Several years ago I was fishing Thanksgiving morning, casting a Shadrap to shallow cover. I caught a bass from a treetop and it weighed 7 lbs. 2 ozs on my Deliar hand-held scales. As I released her, I noticed it was a few minutes after noon and thought of all the people sitting down to a meal of turkey and dressing. I realized I would rather fish than eat, even if the eating was a holiday meal. It helped to know my turkey and dressing would be served that night when my all my family gathered for the meal.

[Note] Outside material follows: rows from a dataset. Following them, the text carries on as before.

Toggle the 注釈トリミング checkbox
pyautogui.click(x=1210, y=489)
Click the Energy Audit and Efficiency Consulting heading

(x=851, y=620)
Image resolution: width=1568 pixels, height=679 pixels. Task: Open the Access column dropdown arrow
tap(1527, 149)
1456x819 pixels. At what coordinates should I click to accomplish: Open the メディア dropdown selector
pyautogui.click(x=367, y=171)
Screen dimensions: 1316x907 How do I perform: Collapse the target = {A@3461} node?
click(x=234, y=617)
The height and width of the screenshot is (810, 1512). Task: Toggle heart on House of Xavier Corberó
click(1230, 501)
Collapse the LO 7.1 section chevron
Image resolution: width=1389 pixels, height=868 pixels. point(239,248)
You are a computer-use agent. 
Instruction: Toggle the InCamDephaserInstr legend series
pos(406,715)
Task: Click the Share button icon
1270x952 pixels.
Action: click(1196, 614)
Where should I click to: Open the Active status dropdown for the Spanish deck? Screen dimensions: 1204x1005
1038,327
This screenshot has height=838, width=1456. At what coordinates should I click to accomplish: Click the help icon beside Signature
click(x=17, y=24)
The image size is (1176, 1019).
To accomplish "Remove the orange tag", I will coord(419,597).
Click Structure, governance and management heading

When I went in a little before dark, I got a surprise - and cold stares from my wife and my mother. The big meal that year was at noon so my brother could go to his in-laws for dinner. I had been so excited about going fishing I had not really paid attention to my instructions. I missed the meal and was the only one in the family not there. I got only a cold turkey sandwich for dinner, to go with the cold stares - and still would rather fish than eat.
Fishing is usually excellent around Thanksgiving. Big bass are often feeding in shallow water in late November in mid-Georgia and you can catch them by fishing a crankbait around stumps, trees and rocks. It is fun fishing because you are casting to a target and it is usually productive, making it even more fun.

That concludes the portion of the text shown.